For months, the Bank of Canada has been trying to thread a needle: slow the economy just enough to get inflation back under control but not so much that it causes a recession.

In a report released this week, the central bank offered up plenty of evidence that its strategy is working. Inflation has eased, economic growth has resumed all while wages are recovering.

But the bank also has a list of things that could quickly derail that progress — from mortgage renewals to population dynamics to conflicts abroad or wildfires in Canada.

Canadian households have been clobbered these past two years by rising prices and increased borrowing costs. It's easy to look at easing inflation and think better days lie ahead. And most forecasts show the economy should improve over the rest of this year.

But real risks remain — that the bank will be watching for as it decides whether to cut rates again at the July announcement.

Up for renewal 

Atop the bank's list of risks to economic growth is a tsunami of mortgage renewals about to crash into the economy.

"The large number of households renewing mortgages at higher rates and with higher payments in 2025 could curb spending and dampen economic activity and inflation more than expected," wrote the Bank of Canada in its summary of deliberations, which is meant to give Canadians more insight into its monetary policy decisions.

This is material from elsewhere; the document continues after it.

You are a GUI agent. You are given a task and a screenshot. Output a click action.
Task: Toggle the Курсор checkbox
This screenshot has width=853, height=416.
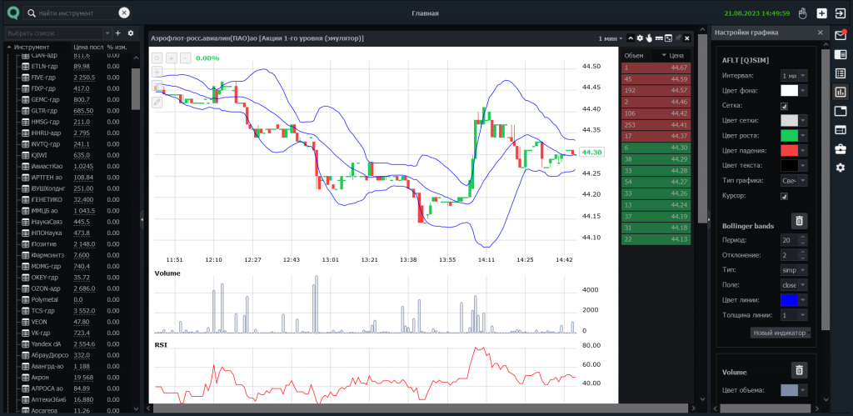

At the same time, the central bank is worried that interest rate cuts could overheat the housing market. Economists have warned that a slowing real estate market has led to pent up demand across the country.

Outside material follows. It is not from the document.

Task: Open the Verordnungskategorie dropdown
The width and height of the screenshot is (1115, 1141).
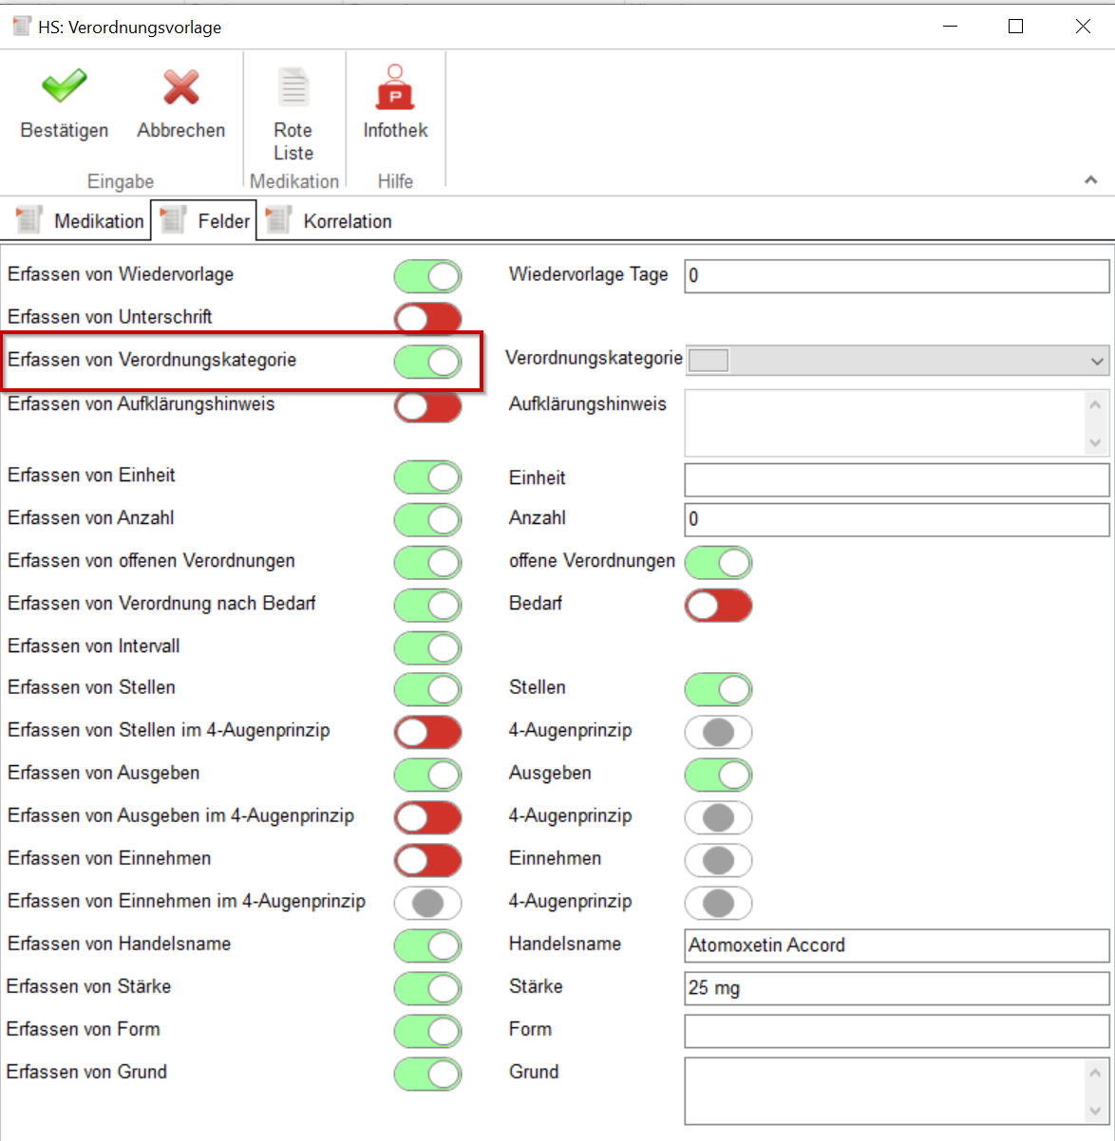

For sale signs hanf in front of houses on a street wet from rain, with a cyclist appoaching.
The Bank of Canada worries rate hikes may help over heat the housing market (Esteban Cuevas/CBC)

Population growth

Another key concern is how the economy adjusts to population growth.

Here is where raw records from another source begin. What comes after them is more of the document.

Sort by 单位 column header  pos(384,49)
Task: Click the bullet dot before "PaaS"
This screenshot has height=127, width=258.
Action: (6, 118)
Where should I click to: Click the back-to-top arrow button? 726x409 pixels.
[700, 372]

New figures released this week show Canada's population surpassed 41 million people in the first quarter of 2024,  less than a year after the population hit 40 million last summer. Almost all the increase was from international migration, according to Statistics Canada.

All those new Canadians add to economic growth. They buy groceries and cars home furnishings.

But even with that boost, GDP growth spent months hovering around zero per cent. If you calculate GDP on a per capita basis, the portrait of the economy is decidedly worse.

The federal government has said it will slow the number of non-permanent residents it allows to enter the country. That, inevitably, will change one of the driving forces behind what little economic growth Canada has been able to eke out. 

"The timing and impact of government plans to unwind the rapid growth in non-permanent residents could affect the forecast for inflation and growth," wrote the bank.

Like everything else in the economy right now, those changes are awash in contradiction.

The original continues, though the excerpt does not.